Mass of Renewal – the NPM winner

Pray Tell reported on the NPM convention in July and the new Mass setting which won the NPM competition. Here it is – audio and sheet music. “Mass of Renewal” by William Gokelman and David Kauffman.

12 comments

  1. It would be nice to see some of the other compositions that were up for “voting” for those of us unable to attend the convention this year before we start bashing these gentlemen composers. If this is what “won” then what else were they up against?

    Anyone have info? Recordings? “Connections?”

    1. I was able to attend the convention in Detroit this year, and the buzz—before the results were even announced—was that the Mass of Renewal (aka “Option C from Wednesday”) was easily the most singable of the four finalists. That said…

      Paul Inwood wrote in this comment to an earlier thread: “Of the four that were presented, it was undoubtedly the best of a pretty poor bunch that won.”

      Another composer I spoke to at the convention said that you could’ve swapped any of the individual elements from any of the four finalists and still passed them off as the same work.

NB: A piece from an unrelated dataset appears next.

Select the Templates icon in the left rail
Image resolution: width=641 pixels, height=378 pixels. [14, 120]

There did seem to be a very similar (safe, vanilla) aesthetic for picking the finalists, and unfortunately that didn’t make for a lot of variety or distinctiveness among them.

      Personally, while I don’t think it’s too bad, it’s no standout when you consider everything else currently on the table. I certainly don’t see it achieving the same kind of ubiquity that Mass of Creation currently enjoys.

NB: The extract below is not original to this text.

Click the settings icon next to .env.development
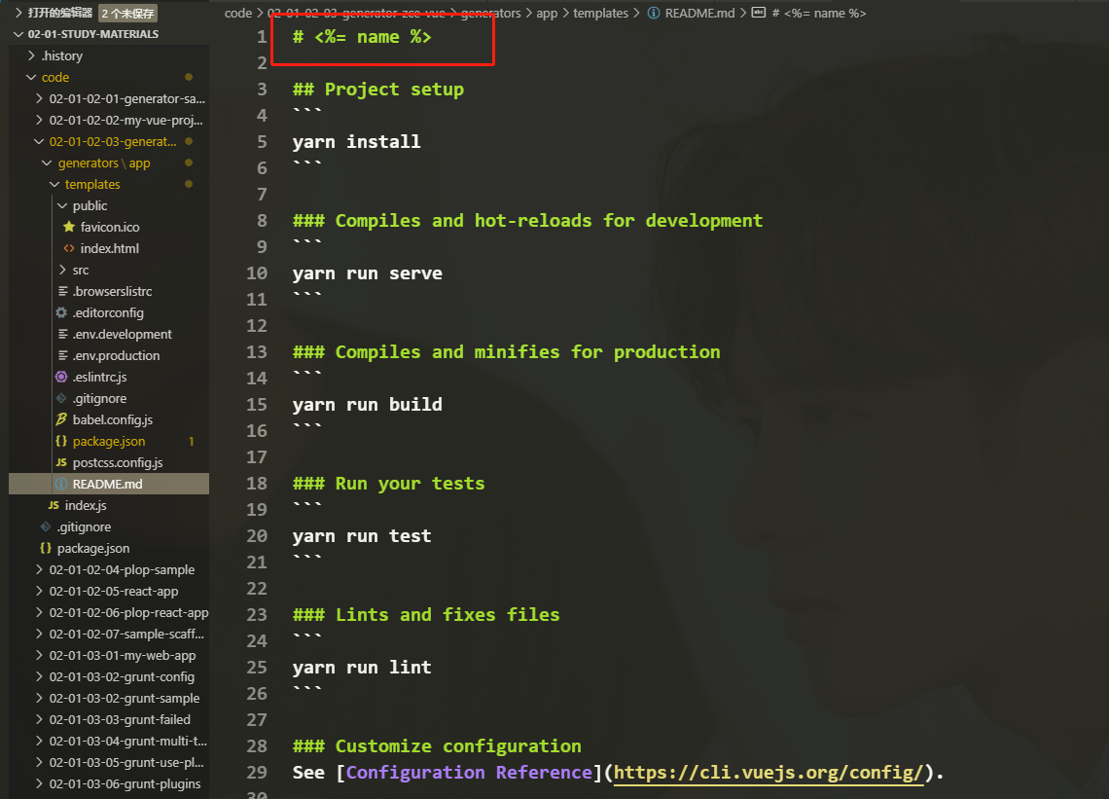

  2. Ever since I heard and sang the Mass of Renewal Gloria at the convention, I’ve been troubled by the composers’ decision to split the text where they did. (Yes, if you already despise refrain Glorias, it’s obviously got a hit against it—but that’s not what I mean.)

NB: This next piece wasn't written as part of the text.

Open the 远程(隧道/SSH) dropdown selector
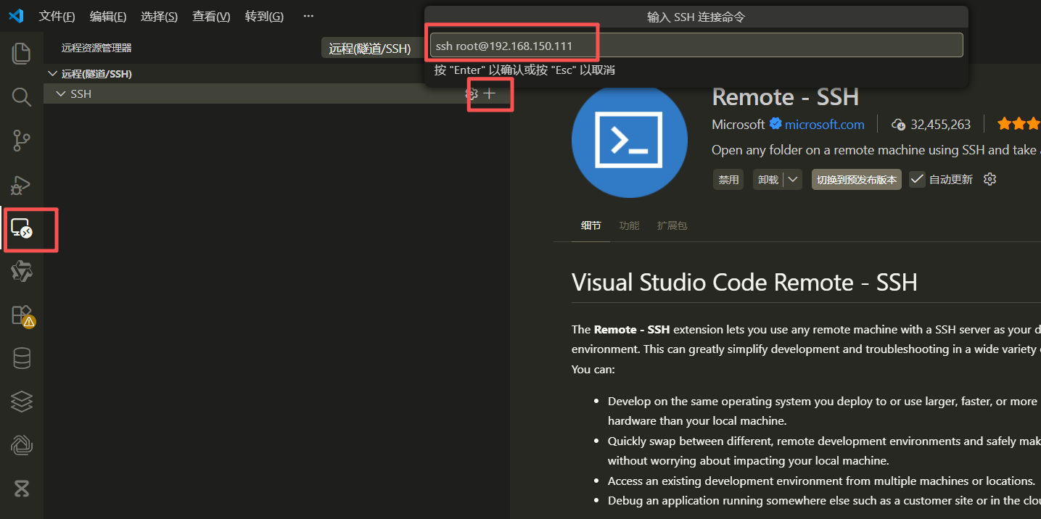 coord(370,49)
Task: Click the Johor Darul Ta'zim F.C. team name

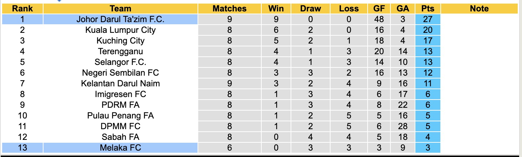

    In the first verse, Gokelman and Kauffman jump from “your great glory” back into the refrain, and begin the second verse with “Lord God, Heavenly King”—leading right into the section addressing “Lord Jesus Christ” in the same verse. Thus:

    VERSE 1: We praise you, we bless you, we adore you, we glorify you, we give you thanks for your great glory.
    REFRAIN: Glory to God in the highest, and on earth peace to people of good will.
    VERSE 2: Lord God, Heavenly King, O God Almighty Father. Lord Jesus Christ, Only Begotten Son…

    There are a number of problems with this. The second verse begins with a sentence fragment. It’s unclear who the litany in the first verse addresses, and turning on a dime between Father and Son in the second verse is jarring. The structure of the prayer and the primacy of the text are compromised to fit the musical structure.

    It’s a shame that the composers couldn’t find a better solution to preserve the structure of the prayer, because I do think it’s an accessible setting of an admittedly awkward and difficult text.

  3. One aspect of about this and other settings of the ordinary is the lead-in music for the memorial acclamation and great amen. It turns these responses almost into stand-alone pieces and obscures their position as responses. Put another way, the cue for Amen should be “Through him, with him, etc.” and not the musical introduction.

  4. Does anyone know whether OCP will be including this in its missalettes or is it too early to tell?

    Will there be another competition in 2011?

    1. This is pure conjecture, but based on past behavior and current marketing strategies, it appears to me like the Big Three will be publishing their own in-house settings exclusively in their missalettes and/or hymnals, plus the official ICEL chants. OCP and WLP will probably include GIA’s revised Mass of Creation in their materials, but I think that’ll be the only exception to the rule.

      Good for the Soul Music, which is basically a self-publishing house for David Kauffman, has not had any of its music printed in the missalettes or hymnals from the Big Three thus far.

  5. The NPM competition rules stated that no composition submitted should be under consideration by a publisher. And yet the winners run their own publishing house, so presumably the winning composition was under consideration by their own house (and will now be published by it).

    Do I sense a breach of the spirit of the competition rules, if not the letter of them?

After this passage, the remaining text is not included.